The body does not develop repetitive stress syndromes or postural distortions in a single day. Thus, it takes educated, focused exercise and other therapies over the long term to help these conditions out.

One of our goals in providing exercise was to provide the adjunct of mobility, stability and strength after we worked on joint and muscle alignment. We found patients gained more benefit from their treatments, we could shorten treatment plan times from around 20 to 30 visits to 8 to 12, and patients were able to use the exercises later to help if their problem flared up.

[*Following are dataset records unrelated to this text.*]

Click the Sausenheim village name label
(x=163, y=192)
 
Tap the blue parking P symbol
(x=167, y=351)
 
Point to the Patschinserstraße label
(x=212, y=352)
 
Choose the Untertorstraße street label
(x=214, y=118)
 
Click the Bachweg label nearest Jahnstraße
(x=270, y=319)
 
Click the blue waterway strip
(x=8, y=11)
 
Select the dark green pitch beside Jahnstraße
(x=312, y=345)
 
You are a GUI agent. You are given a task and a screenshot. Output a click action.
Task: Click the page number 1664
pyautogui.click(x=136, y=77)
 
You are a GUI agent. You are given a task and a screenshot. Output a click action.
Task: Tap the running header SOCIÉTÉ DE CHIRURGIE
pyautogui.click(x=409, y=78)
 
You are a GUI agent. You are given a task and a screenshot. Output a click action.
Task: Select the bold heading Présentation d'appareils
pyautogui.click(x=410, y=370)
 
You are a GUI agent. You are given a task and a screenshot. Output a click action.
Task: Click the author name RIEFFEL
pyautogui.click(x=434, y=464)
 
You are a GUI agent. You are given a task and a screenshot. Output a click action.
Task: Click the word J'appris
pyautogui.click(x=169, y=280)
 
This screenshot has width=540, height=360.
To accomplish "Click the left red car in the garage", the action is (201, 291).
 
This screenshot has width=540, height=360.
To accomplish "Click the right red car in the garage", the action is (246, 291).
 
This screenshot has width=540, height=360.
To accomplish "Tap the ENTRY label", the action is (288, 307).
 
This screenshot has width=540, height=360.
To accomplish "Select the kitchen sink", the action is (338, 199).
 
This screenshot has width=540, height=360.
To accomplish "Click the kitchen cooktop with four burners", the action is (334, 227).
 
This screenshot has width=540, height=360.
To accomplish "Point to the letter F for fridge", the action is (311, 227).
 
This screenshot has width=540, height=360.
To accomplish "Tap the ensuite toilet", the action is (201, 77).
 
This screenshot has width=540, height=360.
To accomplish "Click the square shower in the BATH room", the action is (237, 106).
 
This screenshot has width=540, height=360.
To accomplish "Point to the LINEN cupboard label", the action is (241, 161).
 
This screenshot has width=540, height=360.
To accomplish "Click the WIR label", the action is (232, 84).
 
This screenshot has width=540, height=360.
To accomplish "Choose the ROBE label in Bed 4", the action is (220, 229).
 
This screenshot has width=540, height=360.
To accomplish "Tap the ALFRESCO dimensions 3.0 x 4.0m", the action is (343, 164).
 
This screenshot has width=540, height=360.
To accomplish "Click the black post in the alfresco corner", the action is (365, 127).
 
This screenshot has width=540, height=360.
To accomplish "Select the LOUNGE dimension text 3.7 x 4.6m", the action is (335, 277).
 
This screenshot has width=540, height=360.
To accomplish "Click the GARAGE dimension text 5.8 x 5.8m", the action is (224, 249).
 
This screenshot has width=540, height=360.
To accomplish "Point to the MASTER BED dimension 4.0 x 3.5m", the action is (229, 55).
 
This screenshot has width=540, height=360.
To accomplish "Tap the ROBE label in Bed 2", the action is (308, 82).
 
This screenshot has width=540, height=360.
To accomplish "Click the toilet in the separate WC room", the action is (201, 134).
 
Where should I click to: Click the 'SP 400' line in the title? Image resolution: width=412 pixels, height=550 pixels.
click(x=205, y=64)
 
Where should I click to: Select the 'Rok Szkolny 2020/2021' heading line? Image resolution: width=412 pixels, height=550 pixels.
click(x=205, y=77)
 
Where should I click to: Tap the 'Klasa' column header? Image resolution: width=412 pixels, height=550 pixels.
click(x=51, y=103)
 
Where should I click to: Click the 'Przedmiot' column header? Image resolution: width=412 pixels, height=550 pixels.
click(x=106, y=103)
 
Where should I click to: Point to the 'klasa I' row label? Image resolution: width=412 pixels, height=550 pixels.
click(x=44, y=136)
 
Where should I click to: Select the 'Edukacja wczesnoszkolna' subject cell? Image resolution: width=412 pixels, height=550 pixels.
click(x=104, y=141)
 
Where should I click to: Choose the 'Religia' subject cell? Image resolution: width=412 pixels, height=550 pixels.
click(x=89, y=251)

Therapeutic exercises help patients have an active role in their own care.

There are many ways to describe physical rehabilitation including functional movement, corrective exercises, rehab exercises, e-cise, therapeutic movement, movement therapy, mechanotherapy and medicomechanical.

We have drawn on many ideas for our exercise therapy and are constantly adding to, developing new and altering previous exercises for focus on the particular patient and problem.

We have appreciated the ideas of Stuart McGill, Gray Cook, Gary Gray, Geoff Maitland, Brian Mulligan, Robin McKenzie, Vladimir Janda, Karel Lewit, Craig Liebensen, Pete Egoscue, Don Harrison, Prague school of Rehab, Ida Rolf, Ido Portal, Nick Tumminello, Kelly Starrett, Naudi Augilar, Bret Contreras, Rafe Kelley, CrossFit, MovNat, Darkside Strength, Juggernaut Training Systems, Breaking Muscle, Mark Cheng, Mike Reinold, Charlie Weingroff, Eric Cressey, Katy Bowman, Tom Myers, Jean-Pierre Barral, BKS Iyengar and many others.

Using therapeutic exercise is not new for treating multiple types of health conditions. Egypt, Greece, Rome, China, India and Japan, for example, developed different systems of movement for health benefits. Different individuals have developed other systems as time has gone on. Per Henrik Ling developed Swedish Medical Gymnastics, Joseph Pilates developed a system of physical fitness called Contrology, Rudolf von Laban developed a dance methodology, Irmgard Bartenieff advanced this dance methodology with a rehab background, BJ Palmer experimented with exercise equipment at his chiropractic school, Florence Kendall advanced physical therapy, Frederick Alexander developed posture exercises for actors and singers, Moshe Feldenkrais contributed slow controlled movement exercises, BKS Iyengar systemized yoga, Pete Egoscue developed new ideas in rehab and Vladimir Janda greatly advanced balance rehab, Karel Lewit enabled further work from manual therapy and Jack LaLanne popularized fitness.

Dr Michael Van Antwerp is a Certified Strength and Conditioning Specialist. Dr John Keefe, IV has had training in FMS and SFMA with application of therapeutic exercises.